■ **Task statement**
Every line below that carries the word "Brown" needs to be copied.

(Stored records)
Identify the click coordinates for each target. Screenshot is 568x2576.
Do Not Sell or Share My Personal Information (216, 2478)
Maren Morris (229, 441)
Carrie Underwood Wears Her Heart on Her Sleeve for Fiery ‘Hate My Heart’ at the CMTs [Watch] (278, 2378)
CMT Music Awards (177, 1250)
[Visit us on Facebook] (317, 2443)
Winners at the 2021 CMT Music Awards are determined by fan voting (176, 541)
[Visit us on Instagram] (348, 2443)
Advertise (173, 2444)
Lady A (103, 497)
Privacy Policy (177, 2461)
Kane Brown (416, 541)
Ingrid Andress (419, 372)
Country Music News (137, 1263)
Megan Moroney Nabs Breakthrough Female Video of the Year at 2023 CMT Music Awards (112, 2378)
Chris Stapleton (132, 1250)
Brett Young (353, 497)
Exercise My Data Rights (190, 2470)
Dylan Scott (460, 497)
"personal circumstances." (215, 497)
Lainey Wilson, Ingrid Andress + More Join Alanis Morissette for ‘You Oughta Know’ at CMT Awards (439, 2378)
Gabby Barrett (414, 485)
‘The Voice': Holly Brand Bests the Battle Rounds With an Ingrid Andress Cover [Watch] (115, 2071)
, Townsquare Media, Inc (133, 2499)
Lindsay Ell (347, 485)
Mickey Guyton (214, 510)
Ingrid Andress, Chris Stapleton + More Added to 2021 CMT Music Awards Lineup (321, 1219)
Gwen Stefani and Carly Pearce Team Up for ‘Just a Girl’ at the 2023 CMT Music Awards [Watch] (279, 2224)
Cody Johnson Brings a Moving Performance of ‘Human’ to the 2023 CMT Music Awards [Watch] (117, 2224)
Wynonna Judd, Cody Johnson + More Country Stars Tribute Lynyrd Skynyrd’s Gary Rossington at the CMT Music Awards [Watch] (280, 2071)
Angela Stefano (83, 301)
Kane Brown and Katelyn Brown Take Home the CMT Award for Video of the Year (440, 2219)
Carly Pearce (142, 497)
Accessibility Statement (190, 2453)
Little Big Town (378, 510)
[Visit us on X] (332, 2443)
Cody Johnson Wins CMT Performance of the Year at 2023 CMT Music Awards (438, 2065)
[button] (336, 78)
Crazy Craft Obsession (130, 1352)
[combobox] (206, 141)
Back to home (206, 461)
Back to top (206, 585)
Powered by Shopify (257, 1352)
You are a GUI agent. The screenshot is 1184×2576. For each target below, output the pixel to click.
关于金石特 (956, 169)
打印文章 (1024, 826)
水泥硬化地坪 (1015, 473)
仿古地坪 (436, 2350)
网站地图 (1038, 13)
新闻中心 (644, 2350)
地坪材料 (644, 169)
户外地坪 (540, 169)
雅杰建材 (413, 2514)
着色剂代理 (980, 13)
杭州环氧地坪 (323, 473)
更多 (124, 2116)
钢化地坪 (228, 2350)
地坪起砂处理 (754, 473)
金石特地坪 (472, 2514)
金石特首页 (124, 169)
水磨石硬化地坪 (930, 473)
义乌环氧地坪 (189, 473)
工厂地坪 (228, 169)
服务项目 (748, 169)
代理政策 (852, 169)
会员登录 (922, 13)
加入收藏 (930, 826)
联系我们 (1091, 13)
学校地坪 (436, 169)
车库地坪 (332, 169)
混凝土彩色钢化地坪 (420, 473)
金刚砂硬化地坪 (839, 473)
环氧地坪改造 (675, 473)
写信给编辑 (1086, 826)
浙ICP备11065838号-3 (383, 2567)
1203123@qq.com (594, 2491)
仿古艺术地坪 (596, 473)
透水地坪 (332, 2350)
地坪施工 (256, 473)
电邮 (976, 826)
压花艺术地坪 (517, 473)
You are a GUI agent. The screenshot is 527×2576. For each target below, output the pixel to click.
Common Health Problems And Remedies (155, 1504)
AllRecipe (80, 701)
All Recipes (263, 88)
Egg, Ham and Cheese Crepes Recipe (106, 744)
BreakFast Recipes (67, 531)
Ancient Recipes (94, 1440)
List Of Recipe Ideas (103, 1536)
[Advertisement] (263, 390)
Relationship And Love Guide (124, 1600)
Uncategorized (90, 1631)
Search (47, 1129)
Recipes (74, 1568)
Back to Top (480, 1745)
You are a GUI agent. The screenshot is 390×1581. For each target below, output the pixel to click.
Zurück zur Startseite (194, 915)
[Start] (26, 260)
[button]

■ **Completed task**
Kane Brown (416, 541)
Kane Brown and Katelyn Brown Take Home the CMT Award for Video of the Year (440, 2219)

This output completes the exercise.